The issue of whether or not children with autistic disorders should be main-streamed, or placed in the same classrooms as non-autistic children, has been a very real concern for quite some time. While the debate is continuous, people often choose to side on a particular position of the argument without correctly evaluating all of the options. Should autistic children be main-streamed in regular classrooms, or should they be placed in self contained environments? Or, possibly, should a common ground be determined?

Autistic children have been analyzed for correct mainstreaming involves a gradual and supported procedure with encouragement and supervision years, and with the proper supervision and education aids, have been found to succeed in regular education classes. Because of the opportunity to develop social interaction skills, as well as the need to stay on the right educational pace, mainstreaming autistic children into regular learning environments with the use of special aids is the best option.

Done correctly, mainstreaming does not mean simply placing the child into a classroom of regular students and expecting him to succeed on his own.

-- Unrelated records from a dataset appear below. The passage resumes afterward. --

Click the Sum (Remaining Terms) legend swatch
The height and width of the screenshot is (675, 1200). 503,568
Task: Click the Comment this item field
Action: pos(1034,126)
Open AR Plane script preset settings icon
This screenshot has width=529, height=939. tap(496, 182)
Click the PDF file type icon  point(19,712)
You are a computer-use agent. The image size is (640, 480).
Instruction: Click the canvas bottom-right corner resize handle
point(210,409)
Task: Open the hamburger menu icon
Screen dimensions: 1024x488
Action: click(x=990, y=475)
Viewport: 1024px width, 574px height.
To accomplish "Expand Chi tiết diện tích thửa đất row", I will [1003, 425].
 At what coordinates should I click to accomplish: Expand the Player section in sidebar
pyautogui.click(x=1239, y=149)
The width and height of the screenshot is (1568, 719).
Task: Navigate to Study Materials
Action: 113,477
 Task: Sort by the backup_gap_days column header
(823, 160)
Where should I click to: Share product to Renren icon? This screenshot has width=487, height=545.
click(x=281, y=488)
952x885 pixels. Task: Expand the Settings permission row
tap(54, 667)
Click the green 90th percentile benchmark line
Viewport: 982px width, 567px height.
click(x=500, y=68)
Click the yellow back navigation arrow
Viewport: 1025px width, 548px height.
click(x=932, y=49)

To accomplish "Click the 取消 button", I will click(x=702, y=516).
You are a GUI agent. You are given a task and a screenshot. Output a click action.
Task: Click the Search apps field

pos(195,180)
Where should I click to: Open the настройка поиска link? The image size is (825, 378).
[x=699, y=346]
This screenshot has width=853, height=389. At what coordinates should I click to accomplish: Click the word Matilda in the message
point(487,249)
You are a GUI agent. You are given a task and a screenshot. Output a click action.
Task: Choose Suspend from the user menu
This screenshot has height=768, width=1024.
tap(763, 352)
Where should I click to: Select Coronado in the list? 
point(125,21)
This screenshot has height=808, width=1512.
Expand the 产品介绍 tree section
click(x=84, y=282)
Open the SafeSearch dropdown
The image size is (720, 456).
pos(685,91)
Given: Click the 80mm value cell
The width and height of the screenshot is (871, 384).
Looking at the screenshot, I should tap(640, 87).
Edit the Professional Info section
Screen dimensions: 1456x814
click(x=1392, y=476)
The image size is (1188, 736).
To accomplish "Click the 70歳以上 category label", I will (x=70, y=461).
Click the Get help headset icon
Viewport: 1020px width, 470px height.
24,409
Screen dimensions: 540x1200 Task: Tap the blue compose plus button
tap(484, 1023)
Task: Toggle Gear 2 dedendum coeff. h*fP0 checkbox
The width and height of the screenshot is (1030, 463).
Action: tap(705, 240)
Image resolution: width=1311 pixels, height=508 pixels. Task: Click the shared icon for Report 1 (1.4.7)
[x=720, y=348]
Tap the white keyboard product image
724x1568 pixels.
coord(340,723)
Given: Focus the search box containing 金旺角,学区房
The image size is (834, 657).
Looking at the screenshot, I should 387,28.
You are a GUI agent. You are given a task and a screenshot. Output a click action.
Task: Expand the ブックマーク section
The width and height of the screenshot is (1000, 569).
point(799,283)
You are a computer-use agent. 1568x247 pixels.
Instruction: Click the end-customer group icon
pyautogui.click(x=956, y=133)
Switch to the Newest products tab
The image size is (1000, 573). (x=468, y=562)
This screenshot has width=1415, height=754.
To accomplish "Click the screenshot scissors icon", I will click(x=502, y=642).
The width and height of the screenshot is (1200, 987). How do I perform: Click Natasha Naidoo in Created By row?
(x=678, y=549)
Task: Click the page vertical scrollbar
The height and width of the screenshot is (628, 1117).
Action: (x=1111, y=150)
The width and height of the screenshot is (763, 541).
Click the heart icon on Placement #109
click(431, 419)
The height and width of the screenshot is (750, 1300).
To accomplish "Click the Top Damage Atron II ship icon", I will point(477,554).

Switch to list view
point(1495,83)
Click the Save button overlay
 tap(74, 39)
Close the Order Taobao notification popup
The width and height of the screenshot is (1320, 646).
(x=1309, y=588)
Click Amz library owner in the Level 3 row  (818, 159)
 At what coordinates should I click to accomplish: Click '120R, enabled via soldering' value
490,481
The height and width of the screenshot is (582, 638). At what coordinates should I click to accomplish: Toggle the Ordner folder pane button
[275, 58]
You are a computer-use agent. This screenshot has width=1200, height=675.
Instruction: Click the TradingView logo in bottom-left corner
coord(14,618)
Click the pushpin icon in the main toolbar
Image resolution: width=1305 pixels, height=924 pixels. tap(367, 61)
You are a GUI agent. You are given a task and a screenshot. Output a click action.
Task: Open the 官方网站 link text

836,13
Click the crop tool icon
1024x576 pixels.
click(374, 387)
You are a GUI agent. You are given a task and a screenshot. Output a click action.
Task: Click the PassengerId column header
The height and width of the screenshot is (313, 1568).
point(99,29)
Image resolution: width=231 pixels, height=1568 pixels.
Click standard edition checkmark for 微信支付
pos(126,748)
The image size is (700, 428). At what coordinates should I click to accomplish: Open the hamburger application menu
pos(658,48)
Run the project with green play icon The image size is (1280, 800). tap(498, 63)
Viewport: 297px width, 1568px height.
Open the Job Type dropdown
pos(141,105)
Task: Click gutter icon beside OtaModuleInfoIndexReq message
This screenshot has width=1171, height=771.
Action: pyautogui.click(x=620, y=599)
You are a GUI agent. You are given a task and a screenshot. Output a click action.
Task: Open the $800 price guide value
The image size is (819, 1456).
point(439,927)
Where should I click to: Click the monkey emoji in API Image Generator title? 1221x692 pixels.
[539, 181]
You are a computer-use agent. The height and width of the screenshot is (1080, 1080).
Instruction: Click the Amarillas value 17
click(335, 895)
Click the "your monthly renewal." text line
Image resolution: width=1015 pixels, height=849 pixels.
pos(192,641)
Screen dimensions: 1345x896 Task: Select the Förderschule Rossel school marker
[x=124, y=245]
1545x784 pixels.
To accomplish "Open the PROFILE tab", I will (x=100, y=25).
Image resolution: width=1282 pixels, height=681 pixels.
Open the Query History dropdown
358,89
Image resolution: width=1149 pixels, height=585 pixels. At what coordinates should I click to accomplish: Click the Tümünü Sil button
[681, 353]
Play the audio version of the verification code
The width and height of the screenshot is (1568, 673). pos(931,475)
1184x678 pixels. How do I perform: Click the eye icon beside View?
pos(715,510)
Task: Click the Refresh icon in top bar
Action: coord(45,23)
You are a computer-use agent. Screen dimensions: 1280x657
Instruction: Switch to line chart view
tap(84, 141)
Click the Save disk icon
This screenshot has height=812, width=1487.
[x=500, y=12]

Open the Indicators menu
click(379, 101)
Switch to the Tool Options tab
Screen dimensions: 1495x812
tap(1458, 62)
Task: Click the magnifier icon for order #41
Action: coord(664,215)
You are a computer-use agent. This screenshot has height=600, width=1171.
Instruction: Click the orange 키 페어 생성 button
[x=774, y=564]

Instead, it takes extra help to integrate autistic children into a mainstreamed environment because the others in the classroom are more socially motivated, whereas the child is more instinctively and structurally motivated (Siegel 226). With the help and constant support of special aids within the classroom, a child with autistic disorders has a better chance of succeeding because they are around children who will encourage proper behavior and social skills.

Development of social skills is very important for children that are diagnosed with autism because of ...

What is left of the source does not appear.